Es war jedenfalls hoch genug, damit sich Real-Coach Zinedine Zidane am Spielfeldrand in einer Mischung aus Erstaunen und Begeisterung mit der rechten Hand erst die Glatze rieb und sie anschließend schüttelte, als hätte er sie sich im strömenden Regen von Turin irgendwo verbrannt. "Ich bin Coach von Real, aber auch ein Fußballfan. Wenn ich so etwas sehe, ist es nur normal, die Hände über dem Kopf zusammenzuschlagen", rechtfertigte sich der Franzose. Der Corriere dello Sport erkannte in Ronaldo einen "Marsmenschen". Auch, weil ihm vor dieser Wahnsinnstat ja schon der Treffer zum 1:0 gelungen war und er später den 3:0-Endstand von Marcelo vorbereitete. "Es gibt Abende, an denen man der Leistung huldigen muss. Gegen einen Cristiano Ronaldo in Partylaune gibt es kaum etwas auszurichten", schrieb die italienische Sportzeitung weiter.

Was sie für mich gemacht haben, ist unglaublich. Das ist mir in meiner bisherigen Karriere nicht passiert.

Das sahen auch viele Juve-Fans auf den Rängen so. Ein Schulterzucken, ein Blick im Sinne von "Kann man nichts machen" zum Nebenmann - und dann stehender Applaus für den Außerirdischen, der seinen Augen kaum traute. "Für mich war es ein unglaublicher Moment, als das Stadion für mich aufgestanden ist. Ich muss den Juventus-Fans danken. Was sie für mich gemacht haben, ist unglaublich. Das ist mir in meiner bisherigen Karriere nicht passiert", sagte Ronaldo und schloss mit einem "Grazie!".

Entscheidend für das damalige Viertelfinalduell war aber letztlich nicht dieser Wahnsinnstreffer aus elf Metern - sondern ein Elfmeter. Juventus schaffte im Rückspiel im Bernabeu schließlich das schier Unmögliche und holte das 0:3 aus dem Hinspiel auf. Zwei Treffer von Mario Mandzukic und einer von Blaise Matuidi egalisierten das Ergebnis. Schon ab der 61. Minute stand es 3:0 für die Italiener.

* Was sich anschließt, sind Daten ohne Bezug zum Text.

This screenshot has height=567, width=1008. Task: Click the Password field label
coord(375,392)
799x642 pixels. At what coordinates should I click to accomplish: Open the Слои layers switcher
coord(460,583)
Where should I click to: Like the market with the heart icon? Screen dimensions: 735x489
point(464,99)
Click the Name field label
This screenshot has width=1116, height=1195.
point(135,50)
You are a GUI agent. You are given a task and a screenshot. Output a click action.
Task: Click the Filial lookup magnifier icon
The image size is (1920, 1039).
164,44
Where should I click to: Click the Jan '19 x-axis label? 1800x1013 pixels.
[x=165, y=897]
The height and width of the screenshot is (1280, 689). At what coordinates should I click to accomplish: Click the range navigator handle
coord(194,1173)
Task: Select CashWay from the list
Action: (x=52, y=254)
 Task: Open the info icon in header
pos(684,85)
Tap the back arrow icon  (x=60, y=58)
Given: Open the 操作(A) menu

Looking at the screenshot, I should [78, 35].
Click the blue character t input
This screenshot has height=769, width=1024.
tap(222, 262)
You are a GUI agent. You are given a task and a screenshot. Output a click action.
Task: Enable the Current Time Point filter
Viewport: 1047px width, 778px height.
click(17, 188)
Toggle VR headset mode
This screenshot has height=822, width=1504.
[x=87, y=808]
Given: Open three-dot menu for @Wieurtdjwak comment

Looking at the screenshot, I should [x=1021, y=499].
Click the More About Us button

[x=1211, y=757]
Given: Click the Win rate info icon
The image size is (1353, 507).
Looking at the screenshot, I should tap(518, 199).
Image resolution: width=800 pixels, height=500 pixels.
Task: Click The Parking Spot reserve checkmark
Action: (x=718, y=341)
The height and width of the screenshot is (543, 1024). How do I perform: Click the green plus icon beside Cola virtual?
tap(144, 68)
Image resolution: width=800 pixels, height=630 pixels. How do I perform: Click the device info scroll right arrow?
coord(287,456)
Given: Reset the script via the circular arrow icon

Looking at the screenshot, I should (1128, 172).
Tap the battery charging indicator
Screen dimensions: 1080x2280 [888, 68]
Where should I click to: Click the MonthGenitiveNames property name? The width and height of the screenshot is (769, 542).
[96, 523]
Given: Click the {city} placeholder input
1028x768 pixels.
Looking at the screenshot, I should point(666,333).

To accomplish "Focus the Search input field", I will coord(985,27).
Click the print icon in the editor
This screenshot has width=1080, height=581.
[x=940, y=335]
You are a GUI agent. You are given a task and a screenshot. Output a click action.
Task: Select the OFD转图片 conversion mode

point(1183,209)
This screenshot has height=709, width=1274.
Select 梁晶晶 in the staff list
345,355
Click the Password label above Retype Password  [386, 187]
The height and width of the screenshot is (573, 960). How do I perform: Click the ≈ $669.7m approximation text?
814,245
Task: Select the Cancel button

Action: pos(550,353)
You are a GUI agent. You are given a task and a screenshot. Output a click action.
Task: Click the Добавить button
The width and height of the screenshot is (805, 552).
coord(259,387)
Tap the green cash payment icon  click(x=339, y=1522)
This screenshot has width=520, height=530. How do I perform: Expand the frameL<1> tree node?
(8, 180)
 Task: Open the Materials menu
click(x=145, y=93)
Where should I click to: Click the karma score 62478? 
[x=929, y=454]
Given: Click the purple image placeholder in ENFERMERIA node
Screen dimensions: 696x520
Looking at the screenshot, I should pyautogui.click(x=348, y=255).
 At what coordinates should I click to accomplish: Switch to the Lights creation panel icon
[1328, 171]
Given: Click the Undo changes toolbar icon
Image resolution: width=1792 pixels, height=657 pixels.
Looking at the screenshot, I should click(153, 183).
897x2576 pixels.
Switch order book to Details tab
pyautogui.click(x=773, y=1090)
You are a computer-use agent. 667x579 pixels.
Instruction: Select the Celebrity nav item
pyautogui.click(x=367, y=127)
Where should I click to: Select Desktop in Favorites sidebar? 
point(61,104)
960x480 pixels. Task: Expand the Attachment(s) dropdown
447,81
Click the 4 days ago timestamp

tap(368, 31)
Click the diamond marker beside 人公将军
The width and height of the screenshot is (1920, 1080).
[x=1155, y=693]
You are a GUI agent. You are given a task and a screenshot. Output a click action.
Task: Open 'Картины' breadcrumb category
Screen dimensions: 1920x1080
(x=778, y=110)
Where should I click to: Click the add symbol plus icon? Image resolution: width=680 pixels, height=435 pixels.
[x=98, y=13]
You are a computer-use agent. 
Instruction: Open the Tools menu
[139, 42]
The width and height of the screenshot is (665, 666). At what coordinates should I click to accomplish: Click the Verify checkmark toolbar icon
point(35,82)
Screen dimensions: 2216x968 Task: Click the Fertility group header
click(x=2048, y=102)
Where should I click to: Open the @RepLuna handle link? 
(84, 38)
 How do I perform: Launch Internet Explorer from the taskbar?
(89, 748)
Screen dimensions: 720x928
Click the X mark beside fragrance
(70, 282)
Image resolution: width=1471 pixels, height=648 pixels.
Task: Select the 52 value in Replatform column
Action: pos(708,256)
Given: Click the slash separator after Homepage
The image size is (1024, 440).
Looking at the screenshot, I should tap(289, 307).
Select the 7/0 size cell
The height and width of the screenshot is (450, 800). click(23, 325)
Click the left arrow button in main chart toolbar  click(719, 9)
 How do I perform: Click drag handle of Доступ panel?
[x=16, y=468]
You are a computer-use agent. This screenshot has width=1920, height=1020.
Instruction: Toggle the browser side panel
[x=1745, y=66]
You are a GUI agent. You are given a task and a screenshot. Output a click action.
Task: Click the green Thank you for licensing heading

CR7 entscheidet auch das Rückspiel

 Cristiano Ronaldo dankt den Juve-Fans für den Applaus.

Grazie: Cristiano Ronaldo dankt den Juve-Fans für den Applaus. imago images/HochZwei/Syndication

In der letzten Szene der dreiminütigen Nachspielzeit köpfte jedoch Ronaldo das Leder zu Lucas Vazquez, der hinterrücks von Medhi Benatia angegangen wurde. Der Ex-Münchner traf Gegenspieler und Ball, Referee Michael Oliver aus England gab den strittigen Strafstoß. Das brachte Buffon dermaßen auf die Palme, dass er wegen Schiedsrichterbeleidigung vom Platz flog.

Nach endlosen Diskussionen musste sich somit Ersatzkeeper Wojciech Szczesny in der 97. Minute mit Ronaldo messen und war gegen ihn chancenlos. 1:3, Real hatte den Hals gerade so aus der Schlinge gezogen. Ende Mai gewannen die Königlichen dann das Finale gegen Liverpool um den unglücklich agierenden Keeper Loris Karius (und diesmal mit einem Bale-Fallrückzieher) 3:1.

Ein paar Wochen später verließ Ronaldo nach neun Jahren Real Madrid. Und nicht ganz zufällig verschlug es den Angreifer, der in so vielen Spielen Hohn und Spott von gegnerischen Fans ausgesetzt war, zu Juventus Turin. Dass ihn zu dieser Entscheidung auch die Reaktionen der Juve-Fans auf sein Traumtor bewogen hatten, daraus machte er keinen Hehl.